My darling son Jay passed away in an accident on June 20.
So many of you came to know Jay through this blog after we adopted him from an orphanage in Mumbai, India, in 2014. He brought so much love and laughter into our lives: laughter that has now fallen still as my husband Desi and I try to wrap our heads around this tragedy.
Jay was six and a half years old when we brought him home, a precocious little boy brimming with mischief, attitude and street smarts he had picked up during his hardscrabble early life on the streets of Mumbai. He was also extremely bright: astute and resourceful, fearless and sensitive, and never afraid to voice his opinion.
Early on we recognized he was gifted with a rare artistic genius: a talent that later got him into the county's coveted and highly competitive visual arts magnet program where he blossomed further, creating art that boggled not just us, his proud parents, but also his art teachers who predicted a great future for him.
I called him "Joy" because that's what he was to me. He swam fearlessly, raced his bike like the devil, loved the movies, inhaled trivia, and had a sophisticated and eclectic taste in music, from Vivaldi's compositions to Japanese anime soundtracks to Billy Joel to Eminem and even Kanye West ("He isn't all that bad, mom!").

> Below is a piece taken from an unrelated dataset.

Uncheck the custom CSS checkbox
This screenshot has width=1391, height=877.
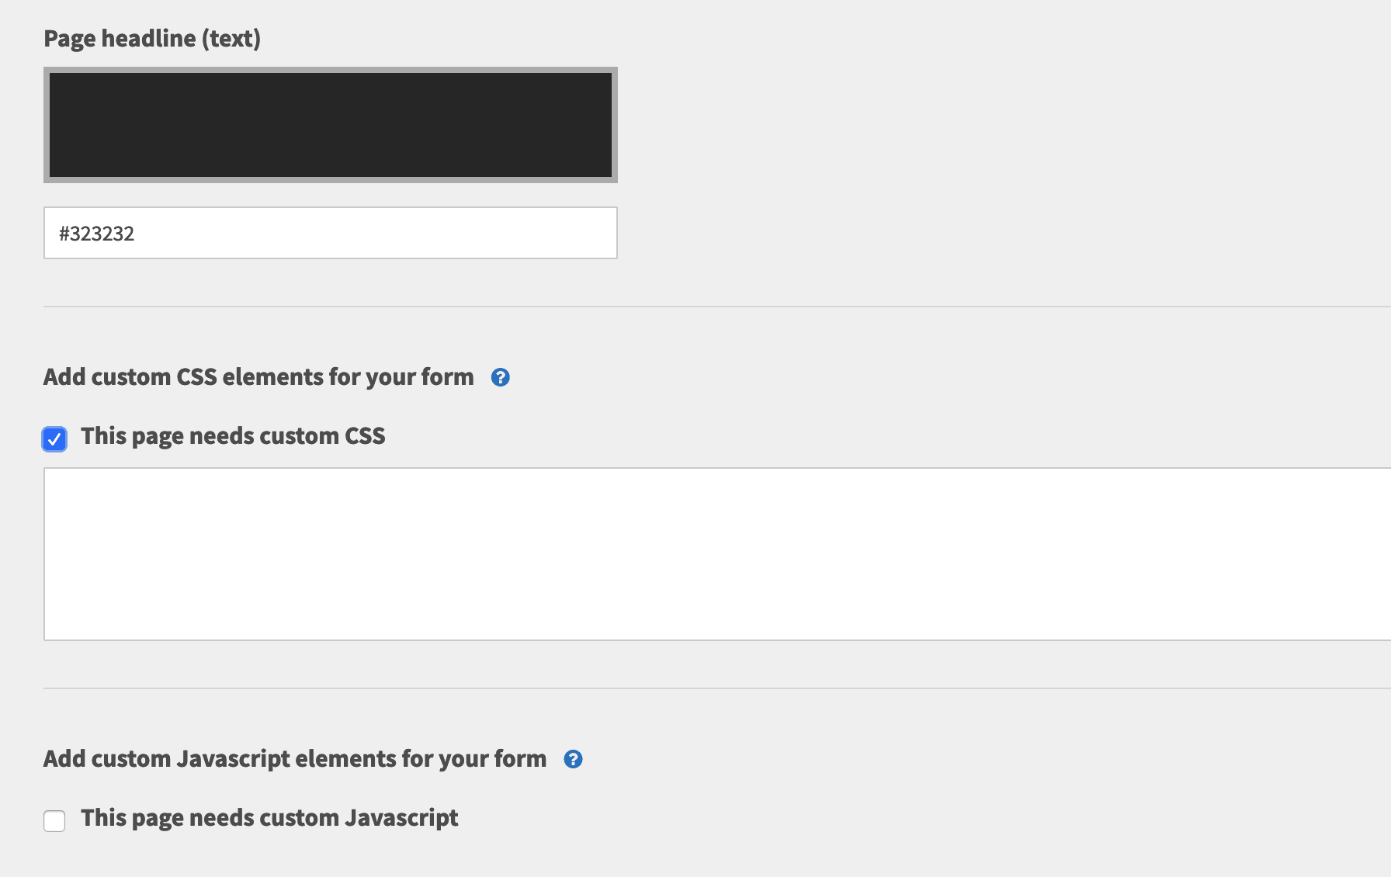54,439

After complaining incessantly about my love for old Hindi songs I once caught him blaring "Mere sapnon ki rani," an Indian movie hit from the 1970s, in his room. Embarrassed, he faked a nonchalant shrug and countered, "Did I say I hated it?"

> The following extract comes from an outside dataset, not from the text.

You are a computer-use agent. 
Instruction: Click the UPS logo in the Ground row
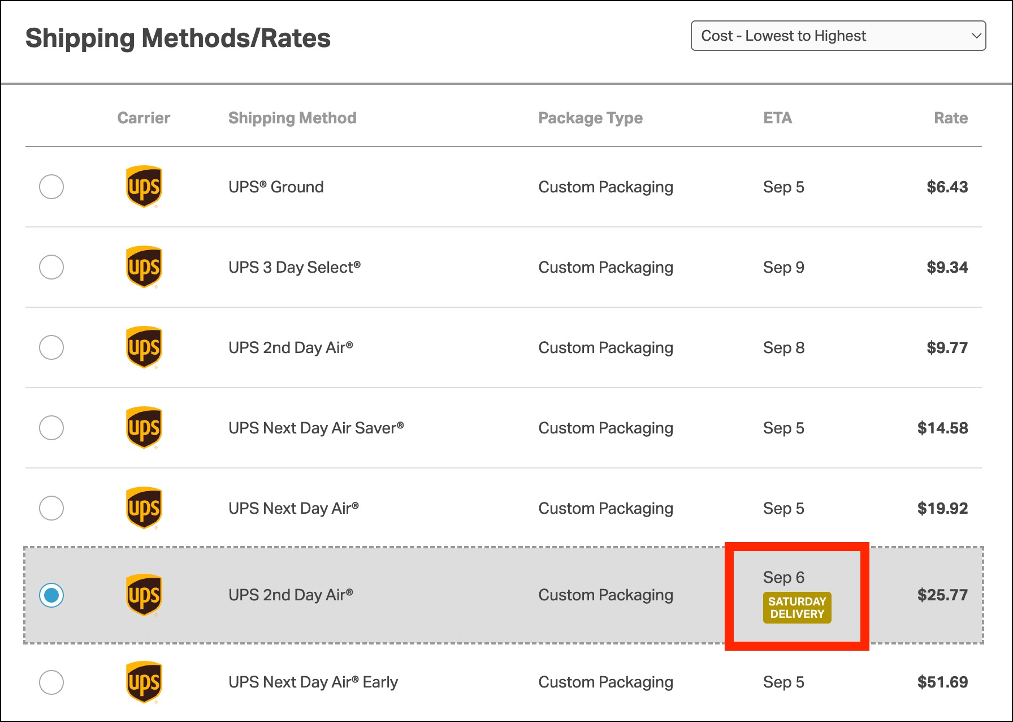[144, 187]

Jay made friends effortlessly and could talk to adults just as easily as he could to peers. He was unstoppably adventurous at heart and afraid of nothing and no one: a trait that often landed him in trouble with his teachers who would write to me, upset, about something he had said or done in class. Still, they loved him for his effervescent charm and he often bragged, perhaps not untruthfully, that he was every teacher's favorite student.
He was also the most honest critic of my cooking. If Jay didn't think something was up to his taste, he would turn his nose up at it. It made me madder at times than I care to admit, but I also got the message. On the other hand he was also quick to brag about his mom's food blog to just about anyone who would listen.
Right now I am filled with grief and anger. There is nothing right about a world where something like this can happen. There's nothing right about my child's life stopping while mine continues. I will never see my beautiful boy grow into the amazing young man he was meant to be. My heart will never be whole again.
Friends and family ask us to take comfort from the fact that Jay lived a full life for the past eight and a half years, with opportunities he never might have had. But there is no comfort to be had right now. Still, I am so grateful every day for my community, which has risen to support us. Every day teachers, friends, neighbors from several streets away we'd never even met before walk up to us with stories about meeting Jay and being charmed by him. They tell us how he made them laugh.
I haven't done much cooking since that horrible day, but I am slowly getting back to it. I know Jay would want me to go on sharing my recipes with you, just like he loved sharing the cookies and cupcakes I made with his friends and teachers. I will get back to it soon enough, but for now I wanted to let you know why I've been missing these last few days and why I haven't responded to your questions and messages. I hope you will bear with me while Desi and I pull through this most difficult time in our lives.